Out of the Blue is a 1947 American screwball comedy film based on the short story by Vera Caspary who also co-wrote the screenplay.  It stars George Brent, Virginia Mayo, Turhan Bey, Ann Dvorak and Carole Landis. It was directed by Leigh Jason.

Plot
Arthur Earthleigh (George Brent) lives in an apartment in Greenwich Village where he is dominated by his wife Mae (Carole Landis) and annoyed by Rabelais, the German Shepherd owned by his neighbour, artist and swinging bachelor David (Turhan Bey).  David has a constant parade of attractive women visiting his apartment to pose for him.

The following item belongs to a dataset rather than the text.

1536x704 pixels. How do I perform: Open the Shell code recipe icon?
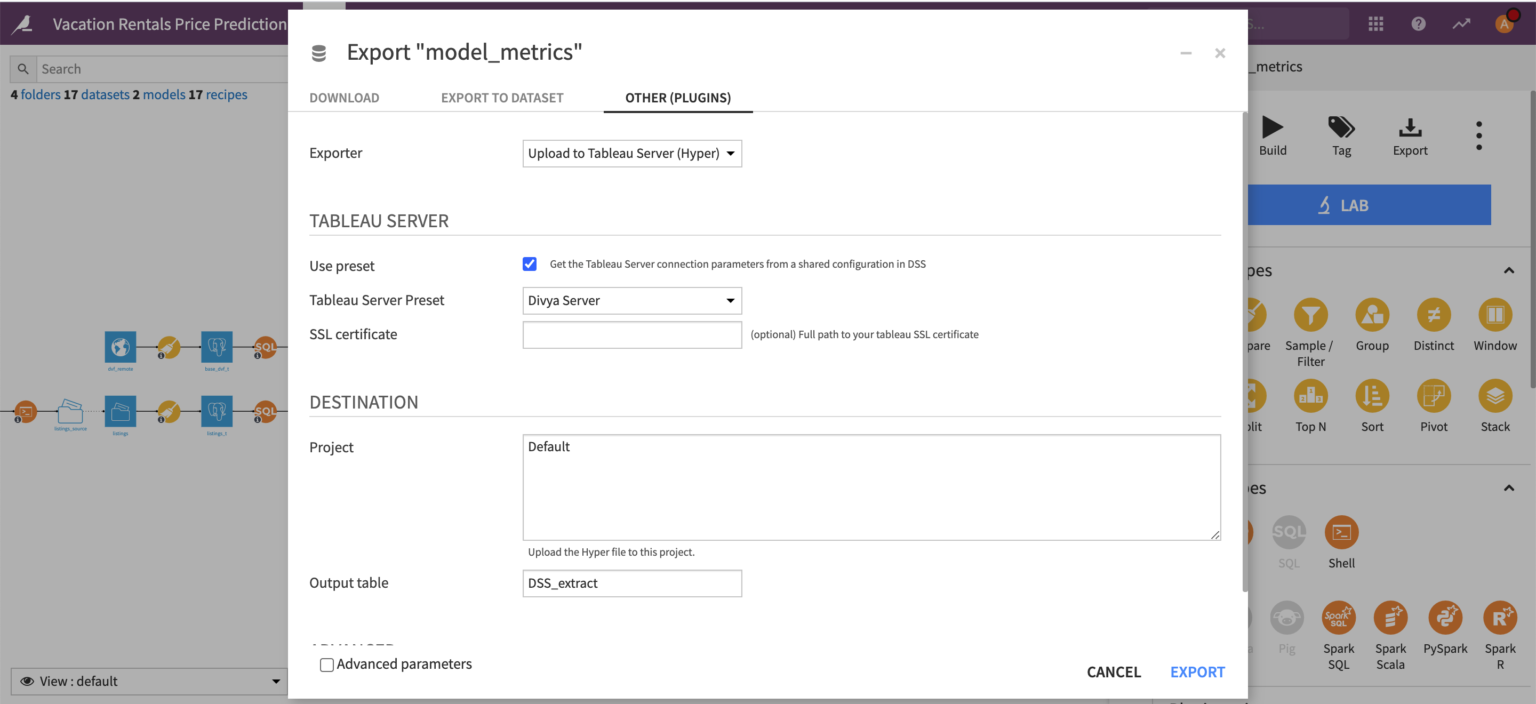1341,532
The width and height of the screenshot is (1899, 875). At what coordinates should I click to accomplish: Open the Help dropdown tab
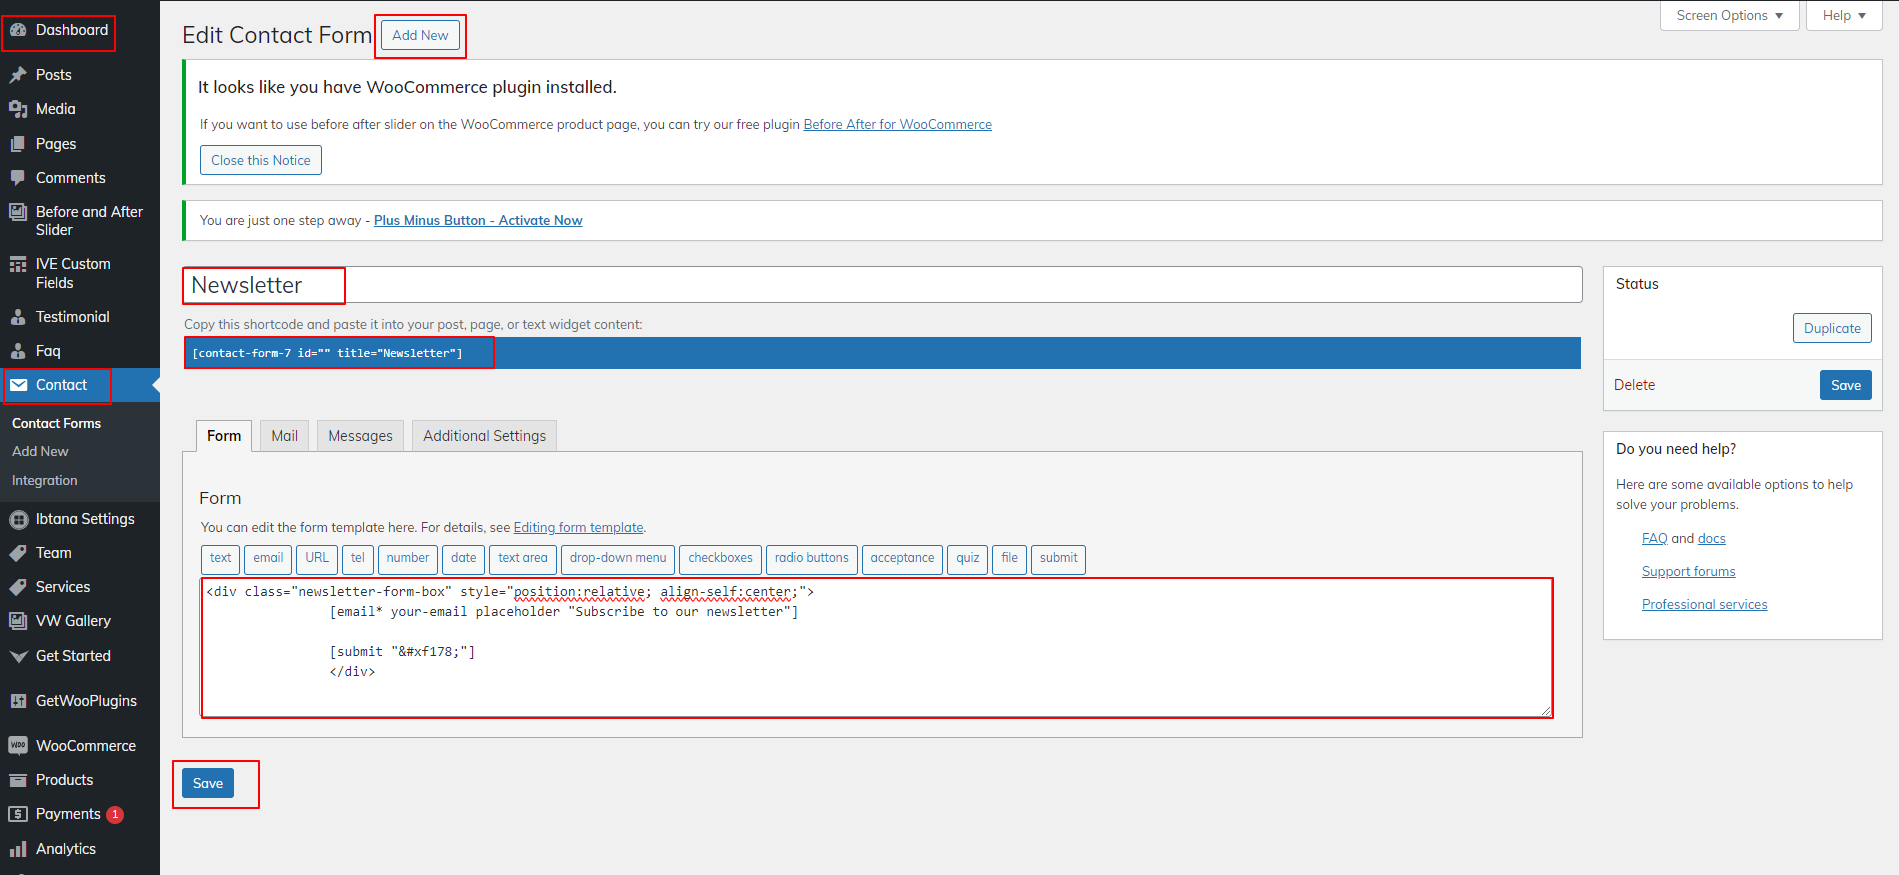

He currently is being visited by Deborah (Virginia Mayo) who wants David's champion Rabelais to breed with her dog.

When his wife goes off to visit her sister, Arthur visits a bar where he's picked up by interior decorator Olive (Ann Dvorak) who comes home with him.  Olive has a taste for brandy that she insists alleviates her heart condition but makes her tipsy.  Arthur orders the reluctant Olive to leave, but Olive enters the guest room unbeknownst to Arthur.  Waking up the next day Arthur discovers Olive has not only spent the night but redecorated the room.  In attempting to get her to leave he knocks Olive down to the floor where he thinks she has died.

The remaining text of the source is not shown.